What to do: In the records below, find the line that contains "Screen dimensions: 120x206" and repeat it, along with each line after it, exactly as written.

===== Data to examine =====

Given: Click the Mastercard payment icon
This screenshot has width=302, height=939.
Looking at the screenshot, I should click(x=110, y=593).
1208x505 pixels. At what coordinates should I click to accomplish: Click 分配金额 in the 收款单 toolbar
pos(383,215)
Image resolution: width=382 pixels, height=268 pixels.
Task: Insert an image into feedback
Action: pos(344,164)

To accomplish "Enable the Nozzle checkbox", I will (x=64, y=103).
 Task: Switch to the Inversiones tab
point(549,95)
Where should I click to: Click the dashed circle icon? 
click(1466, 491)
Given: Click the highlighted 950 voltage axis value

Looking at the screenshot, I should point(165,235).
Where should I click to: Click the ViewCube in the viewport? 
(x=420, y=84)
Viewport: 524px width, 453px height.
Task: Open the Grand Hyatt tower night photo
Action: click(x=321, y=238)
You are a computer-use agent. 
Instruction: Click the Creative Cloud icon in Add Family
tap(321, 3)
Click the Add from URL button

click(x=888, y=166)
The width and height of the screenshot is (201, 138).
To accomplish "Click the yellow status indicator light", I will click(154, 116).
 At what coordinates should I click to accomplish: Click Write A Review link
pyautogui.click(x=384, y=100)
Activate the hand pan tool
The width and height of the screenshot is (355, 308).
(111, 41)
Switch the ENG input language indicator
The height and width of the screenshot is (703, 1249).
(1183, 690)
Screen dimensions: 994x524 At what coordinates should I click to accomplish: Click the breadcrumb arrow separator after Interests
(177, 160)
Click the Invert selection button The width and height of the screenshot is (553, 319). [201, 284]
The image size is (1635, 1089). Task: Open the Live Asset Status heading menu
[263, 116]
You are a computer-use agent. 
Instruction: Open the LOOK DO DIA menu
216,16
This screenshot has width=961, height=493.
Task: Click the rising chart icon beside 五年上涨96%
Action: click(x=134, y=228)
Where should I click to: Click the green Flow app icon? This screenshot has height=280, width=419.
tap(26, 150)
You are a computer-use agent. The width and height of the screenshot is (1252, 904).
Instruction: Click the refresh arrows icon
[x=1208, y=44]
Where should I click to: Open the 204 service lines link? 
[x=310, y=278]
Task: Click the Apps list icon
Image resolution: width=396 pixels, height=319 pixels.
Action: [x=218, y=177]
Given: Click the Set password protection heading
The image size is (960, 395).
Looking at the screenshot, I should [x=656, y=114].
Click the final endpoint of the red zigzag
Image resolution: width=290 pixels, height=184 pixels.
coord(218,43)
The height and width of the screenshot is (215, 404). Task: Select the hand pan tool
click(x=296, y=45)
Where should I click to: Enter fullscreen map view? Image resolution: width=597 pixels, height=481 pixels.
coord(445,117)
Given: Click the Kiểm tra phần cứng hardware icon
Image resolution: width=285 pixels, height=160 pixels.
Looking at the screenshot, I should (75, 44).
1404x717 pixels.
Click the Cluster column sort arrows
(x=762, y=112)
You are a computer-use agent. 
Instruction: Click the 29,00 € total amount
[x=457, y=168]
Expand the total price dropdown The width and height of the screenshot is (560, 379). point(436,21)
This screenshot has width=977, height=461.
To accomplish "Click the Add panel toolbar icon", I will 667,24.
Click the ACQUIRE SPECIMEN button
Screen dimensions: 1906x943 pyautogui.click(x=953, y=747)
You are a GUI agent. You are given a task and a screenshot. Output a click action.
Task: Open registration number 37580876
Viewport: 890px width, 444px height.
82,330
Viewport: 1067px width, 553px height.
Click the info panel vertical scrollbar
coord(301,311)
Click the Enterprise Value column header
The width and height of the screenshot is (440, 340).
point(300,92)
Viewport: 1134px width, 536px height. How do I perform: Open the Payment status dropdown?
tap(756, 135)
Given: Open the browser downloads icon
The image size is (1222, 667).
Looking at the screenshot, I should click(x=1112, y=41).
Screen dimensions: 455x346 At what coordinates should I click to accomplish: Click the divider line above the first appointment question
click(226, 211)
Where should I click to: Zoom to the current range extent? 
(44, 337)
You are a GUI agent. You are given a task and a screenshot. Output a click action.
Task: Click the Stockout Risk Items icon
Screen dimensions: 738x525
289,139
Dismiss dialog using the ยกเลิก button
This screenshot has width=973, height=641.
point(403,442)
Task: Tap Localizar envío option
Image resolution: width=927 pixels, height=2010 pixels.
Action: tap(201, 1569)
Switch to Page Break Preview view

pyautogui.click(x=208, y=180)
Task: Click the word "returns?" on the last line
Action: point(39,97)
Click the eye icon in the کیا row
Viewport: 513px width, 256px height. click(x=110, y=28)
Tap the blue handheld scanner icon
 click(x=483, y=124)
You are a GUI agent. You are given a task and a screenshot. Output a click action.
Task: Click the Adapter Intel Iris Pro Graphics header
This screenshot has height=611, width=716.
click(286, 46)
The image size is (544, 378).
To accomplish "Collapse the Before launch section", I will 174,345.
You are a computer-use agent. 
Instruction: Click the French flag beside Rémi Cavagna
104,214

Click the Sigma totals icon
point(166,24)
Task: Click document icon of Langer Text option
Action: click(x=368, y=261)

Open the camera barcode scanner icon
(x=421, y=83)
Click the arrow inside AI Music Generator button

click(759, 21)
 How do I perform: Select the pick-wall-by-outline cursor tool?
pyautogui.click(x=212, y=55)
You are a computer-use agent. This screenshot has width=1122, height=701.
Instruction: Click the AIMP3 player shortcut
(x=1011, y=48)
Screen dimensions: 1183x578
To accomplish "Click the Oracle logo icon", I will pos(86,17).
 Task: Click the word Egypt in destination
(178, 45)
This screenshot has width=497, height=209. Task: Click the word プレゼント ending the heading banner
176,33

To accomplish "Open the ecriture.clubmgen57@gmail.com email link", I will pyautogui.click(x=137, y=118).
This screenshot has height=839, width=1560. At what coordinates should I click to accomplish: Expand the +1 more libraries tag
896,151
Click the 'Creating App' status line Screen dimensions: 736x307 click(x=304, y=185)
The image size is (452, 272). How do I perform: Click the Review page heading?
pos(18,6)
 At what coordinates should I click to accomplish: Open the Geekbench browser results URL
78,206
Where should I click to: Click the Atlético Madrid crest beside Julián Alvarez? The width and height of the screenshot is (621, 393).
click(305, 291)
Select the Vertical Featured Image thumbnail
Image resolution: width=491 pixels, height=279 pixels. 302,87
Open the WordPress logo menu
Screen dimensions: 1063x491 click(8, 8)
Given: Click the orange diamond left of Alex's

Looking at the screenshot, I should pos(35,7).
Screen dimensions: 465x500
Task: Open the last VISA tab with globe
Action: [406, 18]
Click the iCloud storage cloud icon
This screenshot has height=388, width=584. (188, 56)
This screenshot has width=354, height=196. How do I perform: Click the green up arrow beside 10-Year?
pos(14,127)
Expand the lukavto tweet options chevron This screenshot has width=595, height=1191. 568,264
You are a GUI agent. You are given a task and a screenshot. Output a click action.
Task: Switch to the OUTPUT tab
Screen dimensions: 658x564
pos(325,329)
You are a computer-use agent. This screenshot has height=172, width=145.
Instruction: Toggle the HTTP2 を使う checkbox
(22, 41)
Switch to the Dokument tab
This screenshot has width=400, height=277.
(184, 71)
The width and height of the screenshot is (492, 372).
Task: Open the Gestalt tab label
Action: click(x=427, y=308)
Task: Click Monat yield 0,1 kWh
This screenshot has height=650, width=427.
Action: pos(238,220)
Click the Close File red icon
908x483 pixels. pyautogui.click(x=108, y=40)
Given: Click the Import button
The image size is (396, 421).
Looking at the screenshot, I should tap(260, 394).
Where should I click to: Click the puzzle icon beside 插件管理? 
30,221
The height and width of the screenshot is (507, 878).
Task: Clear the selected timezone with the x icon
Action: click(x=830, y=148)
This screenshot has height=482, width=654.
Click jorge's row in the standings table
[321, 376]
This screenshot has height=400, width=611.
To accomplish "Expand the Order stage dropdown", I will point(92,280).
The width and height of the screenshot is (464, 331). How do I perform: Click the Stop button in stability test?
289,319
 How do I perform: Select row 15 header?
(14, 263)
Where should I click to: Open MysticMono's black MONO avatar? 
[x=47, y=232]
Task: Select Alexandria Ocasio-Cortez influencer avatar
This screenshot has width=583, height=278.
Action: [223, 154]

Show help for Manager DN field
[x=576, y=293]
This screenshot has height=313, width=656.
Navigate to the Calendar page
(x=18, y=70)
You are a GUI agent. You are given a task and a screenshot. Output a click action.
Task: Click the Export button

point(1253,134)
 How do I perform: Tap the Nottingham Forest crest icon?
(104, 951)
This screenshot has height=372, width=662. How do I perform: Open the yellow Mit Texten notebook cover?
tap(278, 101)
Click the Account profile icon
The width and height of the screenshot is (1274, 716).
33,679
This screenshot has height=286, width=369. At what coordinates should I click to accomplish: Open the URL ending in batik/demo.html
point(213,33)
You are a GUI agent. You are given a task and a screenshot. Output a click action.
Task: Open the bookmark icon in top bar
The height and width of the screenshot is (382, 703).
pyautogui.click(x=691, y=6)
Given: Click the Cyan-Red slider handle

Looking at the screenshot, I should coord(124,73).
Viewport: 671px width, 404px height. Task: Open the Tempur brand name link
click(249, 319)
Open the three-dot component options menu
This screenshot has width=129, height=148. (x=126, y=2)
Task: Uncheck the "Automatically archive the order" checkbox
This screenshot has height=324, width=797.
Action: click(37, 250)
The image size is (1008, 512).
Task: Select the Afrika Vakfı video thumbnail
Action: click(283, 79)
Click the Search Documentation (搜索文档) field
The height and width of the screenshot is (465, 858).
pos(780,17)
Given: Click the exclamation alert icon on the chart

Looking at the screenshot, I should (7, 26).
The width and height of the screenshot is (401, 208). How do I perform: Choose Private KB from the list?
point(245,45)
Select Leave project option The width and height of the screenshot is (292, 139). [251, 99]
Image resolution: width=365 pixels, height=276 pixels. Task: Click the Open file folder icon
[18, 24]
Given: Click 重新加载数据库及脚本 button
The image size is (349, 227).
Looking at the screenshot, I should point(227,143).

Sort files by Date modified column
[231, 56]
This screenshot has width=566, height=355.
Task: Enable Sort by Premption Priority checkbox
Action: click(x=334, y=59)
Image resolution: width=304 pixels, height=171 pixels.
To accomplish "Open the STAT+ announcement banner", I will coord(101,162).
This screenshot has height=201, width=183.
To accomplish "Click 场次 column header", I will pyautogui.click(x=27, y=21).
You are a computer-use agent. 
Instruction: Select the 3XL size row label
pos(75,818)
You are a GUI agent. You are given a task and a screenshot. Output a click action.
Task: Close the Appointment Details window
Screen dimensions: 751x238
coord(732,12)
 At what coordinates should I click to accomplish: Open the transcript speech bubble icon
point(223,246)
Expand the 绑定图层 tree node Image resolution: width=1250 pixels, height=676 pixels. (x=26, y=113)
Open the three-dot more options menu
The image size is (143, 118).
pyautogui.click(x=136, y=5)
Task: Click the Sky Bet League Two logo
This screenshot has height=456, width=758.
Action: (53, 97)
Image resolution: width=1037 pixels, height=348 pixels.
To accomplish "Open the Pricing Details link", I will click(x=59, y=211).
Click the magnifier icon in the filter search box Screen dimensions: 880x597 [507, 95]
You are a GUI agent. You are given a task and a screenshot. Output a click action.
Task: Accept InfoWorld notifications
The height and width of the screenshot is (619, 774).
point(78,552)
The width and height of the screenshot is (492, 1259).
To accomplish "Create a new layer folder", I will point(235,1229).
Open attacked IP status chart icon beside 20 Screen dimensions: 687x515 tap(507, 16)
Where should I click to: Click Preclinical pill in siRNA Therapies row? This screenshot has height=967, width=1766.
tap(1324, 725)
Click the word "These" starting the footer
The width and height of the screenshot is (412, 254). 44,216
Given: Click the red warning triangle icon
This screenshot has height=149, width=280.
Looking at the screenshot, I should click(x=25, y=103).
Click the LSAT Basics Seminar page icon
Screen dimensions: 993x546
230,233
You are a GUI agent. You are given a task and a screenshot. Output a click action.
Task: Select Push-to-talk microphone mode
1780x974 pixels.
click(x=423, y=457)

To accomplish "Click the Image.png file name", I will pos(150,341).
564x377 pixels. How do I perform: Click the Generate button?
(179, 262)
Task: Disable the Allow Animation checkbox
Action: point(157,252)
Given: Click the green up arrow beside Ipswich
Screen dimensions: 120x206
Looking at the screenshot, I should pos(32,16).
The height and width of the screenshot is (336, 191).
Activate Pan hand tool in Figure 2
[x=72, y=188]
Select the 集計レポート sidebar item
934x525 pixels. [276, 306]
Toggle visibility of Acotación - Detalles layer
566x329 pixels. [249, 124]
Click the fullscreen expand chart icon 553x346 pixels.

=====

Your response:
Screen dimensions: 120x206
Looking at the screenshot, I should pos(32,16).
The height and width of the screenshot is (336, 191).
Activate Pan hand tool in Figure 2
[x=72, y=188]
Select the 集計レポート sidebar item
934x525 pixels. [276, 306]
Toggle visibility of Acotación - Detalles layer
566x329 pixels. [249, 124]
Click the fullscreen expand chart icon 553x346 pixels.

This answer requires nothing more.